----- Excerpt

Project

General

Profile

Actions

Documentation #24642

open

Documentation #43031: CephFS Documentation Sprint 3

doc: visibility semantics to other clients

Added by Niklas Hambuechen almost 6 years ago. Updated almost 2 years ago.

Status:
In Progress
Priority:
Normal
Assignee:
-
Category:
-
Target version:
-
% Done:

0%

Tags:
Backport:
Reviewed:
Affected Versions:
Labels (FS):
offline
Pull request ID:

Description

I believe to just have run into a situation where one CephFS (fuse) mount created a file, and another CephFS mount still did not see that file as existent 3 minutes later.

So far I could not see anything in the CephFS docs that explains whether or not there are any guarantees on visibility semantics for other clients, or upper bounds or operations after which created files are supposed to be visible to other mount clients.

The only thing possibly relevant I have found so far is from http://docs.ceph.com/docs/mimic/cephfs/client-config-ref/ has

client oc max dirty age`
Description: Set the maximum age in seconds of dirty data in the object cache before writeback.
Default: 5.0 (seconds)

It would be great if this topic could be documented explicitly, as it is rather important to know when building distributed systems where order of events is important (e.g. where other nodes need to know at what point they can expect a file to be on the FS after another client has written it).

Actions #1

Updated by Niklas Hambuechen almost 6 years ago

User `SeanR` on freenode `#ceph` reports:

nh2, I found (depening on mount options) if I don't call fsync() then other clients may not see the data until the dirty pages are flushed - I even had a case where another client would see the files metadata from the mds, but on trying to read the contents it would get 0 bytes (as the contents was not yet flushed), worse the read would populate the fscache on the reading client.

----------
----- Provided data

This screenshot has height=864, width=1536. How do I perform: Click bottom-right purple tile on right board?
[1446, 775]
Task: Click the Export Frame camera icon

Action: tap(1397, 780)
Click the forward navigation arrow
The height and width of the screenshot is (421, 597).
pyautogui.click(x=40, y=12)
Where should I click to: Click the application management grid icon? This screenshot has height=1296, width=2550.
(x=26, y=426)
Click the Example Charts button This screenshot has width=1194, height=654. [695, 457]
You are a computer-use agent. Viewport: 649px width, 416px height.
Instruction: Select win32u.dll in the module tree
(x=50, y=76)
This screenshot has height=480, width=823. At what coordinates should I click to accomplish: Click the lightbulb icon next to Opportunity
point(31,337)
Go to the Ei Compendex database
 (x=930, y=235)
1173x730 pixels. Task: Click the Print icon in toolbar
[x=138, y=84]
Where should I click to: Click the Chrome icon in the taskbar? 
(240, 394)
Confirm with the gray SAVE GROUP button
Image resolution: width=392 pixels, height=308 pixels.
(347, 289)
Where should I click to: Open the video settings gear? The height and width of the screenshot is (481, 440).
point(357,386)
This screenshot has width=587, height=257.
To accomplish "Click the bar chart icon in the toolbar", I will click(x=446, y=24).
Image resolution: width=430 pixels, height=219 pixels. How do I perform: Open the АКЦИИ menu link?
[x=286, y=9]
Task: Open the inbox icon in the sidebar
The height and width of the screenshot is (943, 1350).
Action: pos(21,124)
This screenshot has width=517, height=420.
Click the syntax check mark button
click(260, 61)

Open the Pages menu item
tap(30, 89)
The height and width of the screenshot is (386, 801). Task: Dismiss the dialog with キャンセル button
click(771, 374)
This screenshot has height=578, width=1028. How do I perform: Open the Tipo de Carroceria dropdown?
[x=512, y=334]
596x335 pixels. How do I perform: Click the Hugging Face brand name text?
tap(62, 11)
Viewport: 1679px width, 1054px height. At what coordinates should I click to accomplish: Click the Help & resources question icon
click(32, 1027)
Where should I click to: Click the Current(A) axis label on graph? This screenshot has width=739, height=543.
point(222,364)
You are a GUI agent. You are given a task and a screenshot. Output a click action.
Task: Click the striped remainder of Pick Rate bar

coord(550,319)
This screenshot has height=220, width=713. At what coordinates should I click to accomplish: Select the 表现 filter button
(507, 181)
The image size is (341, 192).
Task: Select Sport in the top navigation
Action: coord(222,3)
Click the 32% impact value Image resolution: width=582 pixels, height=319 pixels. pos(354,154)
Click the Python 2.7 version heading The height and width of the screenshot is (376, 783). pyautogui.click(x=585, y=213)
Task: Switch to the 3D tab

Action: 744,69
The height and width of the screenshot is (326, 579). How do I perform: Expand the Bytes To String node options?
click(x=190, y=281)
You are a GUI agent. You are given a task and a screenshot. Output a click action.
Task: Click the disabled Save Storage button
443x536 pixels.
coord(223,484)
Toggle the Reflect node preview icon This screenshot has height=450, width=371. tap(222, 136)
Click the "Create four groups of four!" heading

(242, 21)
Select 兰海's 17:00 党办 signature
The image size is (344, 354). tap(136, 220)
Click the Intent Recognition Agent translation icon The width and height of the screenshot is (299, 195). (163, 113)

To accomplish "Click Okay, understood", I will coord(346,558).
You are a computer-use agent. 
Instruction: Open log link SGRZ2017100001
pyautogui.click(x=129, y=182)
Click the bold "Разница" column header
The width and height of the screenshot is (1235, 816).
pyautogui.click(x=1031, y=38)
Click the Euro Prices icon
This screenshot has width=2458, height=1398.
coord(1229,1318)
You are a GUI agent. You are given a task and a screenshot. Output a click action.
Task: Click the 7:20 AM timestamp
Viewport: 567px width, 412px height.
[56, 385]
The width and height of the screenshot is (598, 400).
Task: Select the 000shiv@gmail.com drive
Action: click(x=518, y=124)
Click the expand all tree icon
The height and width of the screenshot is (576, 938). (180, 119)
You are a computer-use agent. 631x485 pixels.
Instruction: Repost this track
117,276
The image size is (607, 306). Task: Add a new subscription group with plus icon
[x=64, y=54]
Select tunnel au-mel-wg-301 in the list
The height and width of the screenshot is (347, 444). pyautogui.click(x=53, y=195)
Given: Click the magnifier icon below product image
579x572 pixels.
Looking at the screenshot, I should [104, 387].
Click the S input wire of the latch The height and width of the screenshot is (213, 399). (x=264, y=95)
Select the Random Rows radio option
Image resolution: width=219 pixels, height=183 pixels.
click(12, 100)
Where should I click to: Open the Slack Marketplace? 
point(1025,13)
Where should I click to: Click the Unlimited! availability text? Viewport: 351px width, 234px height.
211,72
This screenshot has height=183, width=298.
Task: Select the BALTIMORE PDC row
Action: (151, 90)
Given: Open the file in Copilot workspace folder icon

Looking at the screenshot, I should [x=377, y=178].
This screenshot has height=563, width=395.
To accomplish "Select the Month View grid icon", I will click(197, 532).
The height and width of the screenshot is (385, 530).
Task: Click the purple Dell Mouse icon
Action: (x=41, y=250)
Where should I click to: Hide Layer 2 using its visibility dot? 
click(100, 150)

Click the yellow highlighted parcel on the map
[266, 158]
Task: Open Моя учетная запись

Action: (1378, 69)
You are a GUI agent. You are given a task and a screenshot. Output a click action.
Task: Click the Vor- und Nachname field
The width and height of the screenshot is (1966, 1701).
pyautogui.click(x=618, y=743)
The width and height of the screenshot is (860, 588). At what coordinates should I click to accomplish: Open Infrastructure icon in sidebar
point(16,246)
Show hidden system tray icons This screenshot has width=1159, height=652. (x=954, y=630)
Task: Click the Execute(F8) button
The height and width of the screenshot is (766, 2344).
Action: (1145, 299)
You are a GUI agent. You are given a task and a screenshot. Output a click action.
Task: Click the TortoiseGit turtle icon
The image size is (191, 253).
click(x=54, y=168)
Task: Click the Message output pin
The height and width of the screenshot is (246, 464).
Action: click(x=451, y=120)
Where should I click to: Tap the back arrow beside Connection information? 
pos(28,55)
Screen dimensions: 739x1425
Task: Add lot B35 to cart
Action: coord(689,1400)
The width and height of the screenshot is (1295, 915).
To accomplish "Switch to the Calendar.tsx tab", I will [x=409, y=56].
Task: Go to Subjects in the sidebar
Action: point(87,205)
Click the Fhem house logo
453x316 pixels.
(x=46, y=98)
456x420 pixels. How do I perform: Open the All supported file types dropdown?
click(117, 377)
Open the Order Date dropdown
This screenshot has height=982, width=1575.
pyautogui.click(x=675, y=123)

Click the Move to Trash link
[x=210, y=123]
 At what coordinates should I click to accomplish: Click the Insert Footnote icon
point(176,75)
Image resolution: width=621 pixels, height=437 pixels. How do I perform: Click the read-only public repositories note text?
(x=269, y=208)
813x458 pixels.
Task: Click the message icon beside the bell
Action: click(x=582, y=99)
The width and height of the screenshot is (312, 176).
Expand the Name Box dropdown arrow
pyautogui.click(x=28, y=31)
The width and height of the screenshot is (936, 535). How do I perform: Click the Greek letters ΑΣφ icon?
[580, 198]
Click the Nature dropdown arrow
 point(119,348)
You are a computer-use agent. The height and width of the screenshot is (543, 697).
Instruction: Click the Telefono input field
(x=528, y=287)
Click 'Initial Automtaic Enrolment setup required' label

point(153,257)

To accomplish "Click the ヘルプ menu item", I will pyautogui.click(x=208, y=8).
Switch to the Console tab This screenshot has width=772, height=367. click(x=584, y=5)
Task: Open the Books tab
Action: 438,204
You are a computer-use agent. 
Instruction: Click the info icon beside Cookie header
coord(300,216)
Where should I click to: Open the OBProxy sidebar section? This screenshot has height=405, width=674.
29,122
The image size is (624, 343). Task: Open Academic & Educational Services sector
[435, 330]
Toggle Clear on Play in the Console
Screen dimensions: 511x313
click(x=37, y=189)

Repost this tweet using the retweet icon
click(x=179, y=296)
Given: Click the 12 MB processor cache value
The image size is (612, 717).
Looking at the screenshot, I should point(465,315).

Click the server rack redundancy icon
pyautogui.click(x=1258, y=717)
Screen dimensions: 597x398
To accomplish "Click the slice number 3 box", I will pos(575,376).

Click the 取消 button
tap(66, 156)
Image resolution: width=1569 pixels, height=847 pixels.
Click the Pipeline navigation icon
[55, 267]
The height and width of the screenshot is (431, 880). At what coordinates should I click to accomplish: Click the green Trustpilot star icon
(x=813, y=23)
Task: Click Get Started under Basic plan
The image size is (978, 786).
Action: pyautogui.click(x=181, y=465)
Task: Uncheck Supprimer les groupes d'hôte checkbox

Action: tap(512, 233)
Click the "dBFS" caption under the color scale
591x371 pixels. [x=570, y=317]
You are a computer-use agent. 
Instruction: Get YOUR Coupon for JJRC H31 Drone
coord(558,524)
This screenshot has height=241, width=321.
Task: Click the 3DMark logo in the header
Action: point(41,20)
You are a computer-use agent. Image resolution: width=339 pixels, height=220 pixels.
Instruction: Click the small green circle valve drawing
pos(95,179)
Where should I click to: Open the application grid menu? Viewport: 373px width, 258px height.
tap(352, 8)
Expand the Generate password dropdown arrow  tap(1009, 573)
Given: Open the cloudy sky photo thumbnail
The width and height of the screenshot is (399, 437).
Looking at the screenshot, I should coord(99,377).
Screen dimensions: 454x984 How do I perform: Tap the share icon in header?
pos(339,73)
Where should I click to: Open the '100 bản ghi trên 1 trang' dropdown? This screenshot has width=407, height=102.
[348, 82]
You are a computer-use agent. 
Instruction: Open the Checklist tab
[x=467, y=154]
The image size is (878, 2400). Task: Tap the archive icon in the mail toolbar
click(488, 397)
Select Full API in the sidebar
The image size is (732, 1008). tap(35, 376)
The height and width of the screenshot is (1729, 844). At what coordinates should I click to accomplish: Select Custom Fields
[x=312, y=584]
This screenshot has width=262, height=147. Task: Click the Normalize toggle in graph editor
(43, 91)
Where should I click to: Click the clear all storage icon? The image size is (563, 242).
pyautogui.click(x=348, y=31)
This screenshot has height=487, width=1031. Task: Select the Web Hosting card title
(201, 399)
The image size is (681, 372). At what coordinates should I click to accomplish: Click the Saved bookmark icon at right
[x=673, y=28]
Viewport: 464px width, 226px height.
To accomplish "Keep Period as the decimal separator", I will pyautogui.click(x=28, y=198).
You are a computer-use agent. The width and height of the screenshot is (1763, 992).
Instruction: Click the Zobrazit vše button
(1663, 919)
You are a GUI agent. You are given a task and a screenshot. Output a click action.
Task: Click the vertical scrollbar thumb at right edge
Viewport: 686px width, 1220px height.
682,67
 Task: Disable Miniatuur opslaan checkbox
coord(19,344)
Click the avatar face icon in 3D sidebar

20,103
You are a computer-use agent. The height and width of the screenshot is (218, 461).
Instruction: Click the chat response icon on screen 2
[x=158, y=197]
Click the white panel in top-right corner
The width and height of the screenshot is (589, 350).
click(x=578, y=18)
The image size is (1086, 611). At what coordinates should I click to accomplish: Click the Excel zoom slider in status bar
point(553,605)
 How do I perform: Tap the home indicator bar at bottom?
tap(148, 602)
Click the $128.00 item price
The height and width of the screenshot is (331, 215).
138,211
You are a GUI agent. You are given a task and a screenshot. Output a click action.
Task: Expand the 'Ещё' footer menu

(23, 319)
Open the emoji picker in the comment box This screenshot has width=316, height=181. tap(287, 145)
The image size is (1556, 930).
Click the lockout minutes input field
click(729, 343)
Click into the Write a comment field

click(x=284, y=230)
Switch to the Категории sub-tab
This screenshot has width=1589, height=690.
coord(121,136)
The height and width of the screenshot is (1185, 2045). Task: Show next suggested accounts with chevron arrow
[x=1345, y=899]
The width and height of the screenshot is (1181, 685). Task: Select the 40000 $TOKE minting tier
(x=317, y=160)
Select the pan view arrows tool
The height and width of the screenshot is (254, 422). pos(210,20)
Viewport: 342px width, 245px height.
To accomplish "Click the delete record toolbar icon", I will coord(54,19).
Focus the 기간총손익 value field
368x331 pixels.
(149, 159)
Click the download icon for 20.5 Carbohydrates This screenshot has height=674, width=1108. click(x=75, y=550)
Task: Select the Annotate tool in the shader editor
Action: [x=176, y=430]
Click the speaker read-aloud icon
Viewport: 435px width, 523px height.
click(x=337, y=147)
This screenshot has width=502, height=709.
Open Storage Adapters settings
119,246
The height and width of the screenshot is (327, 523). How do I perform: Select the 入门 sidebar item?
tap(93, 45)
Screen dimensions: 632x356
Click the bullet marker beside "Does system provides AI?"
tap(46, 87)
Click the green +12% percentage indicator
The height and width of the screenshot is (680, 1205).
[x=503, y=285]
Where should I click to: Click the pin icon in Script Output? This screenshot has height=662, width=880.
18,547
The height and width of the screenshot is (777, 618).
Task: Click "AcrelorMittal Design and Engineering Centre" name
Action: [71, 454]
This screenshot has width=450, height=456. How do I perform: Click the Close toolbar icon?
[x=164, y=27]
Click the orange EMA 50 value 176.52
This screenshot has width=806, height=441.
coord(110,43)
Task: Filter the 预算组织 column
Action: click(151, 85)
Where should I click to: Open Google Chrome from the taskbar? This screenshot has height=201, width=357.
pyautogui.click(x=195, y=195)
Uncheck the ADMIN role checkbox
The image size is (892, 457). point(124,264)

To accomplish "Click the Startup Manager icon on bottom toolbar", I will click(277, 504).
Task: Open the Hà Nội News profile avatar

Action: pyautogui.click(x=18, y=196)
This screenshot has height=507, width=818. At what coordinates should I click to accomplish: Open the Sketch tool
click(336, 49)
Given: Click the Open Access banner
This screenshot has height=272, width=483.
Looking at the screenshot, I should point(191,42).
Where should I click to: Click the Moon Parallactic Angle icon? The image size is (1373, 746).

----------

[Given instruction 1] Reproduce word for word the part of the CephFS issue page that opens with the words containing "It would be" and closes with "the reading client.".
[Given instruction 2] Render this sentence from the CephFS issue page into Spanish: "Set the maximum age in seconds of dirty data in the object cache before writeback."
[Given instruction 3] According to the CephFS issue page, what is the default value of the client oc max dirty age setting?

[Task result 1]
It would be great if this topic could be documented explicitly, as it is rather important to know when building distributed systems where order of events is important (e.g. where other nodes need to know at what point they can expect a file to be on the FS after another client has written it).

Actions #1

Updated by Niklas Hambuechen almost 6 years ago

User `SeanR` on freenode `#ceph` reports:

nh2, I found (depening on mount options) if I don't call fsync() then other clients may not see the data until the dirty pages are flushed - I even had a case where another client would see the files metadata from the mds, but on trying to read the contents it would get 0 bytes (as the contents was not yet flushed), worse the read would populate the fscache on the reading client.

[Task result 2] Establece la antigüedad máxima, en segundos, de los datos modificados en la caché de objetos antes de la escritura diferida.

[Task result 3] 5.0 seconds.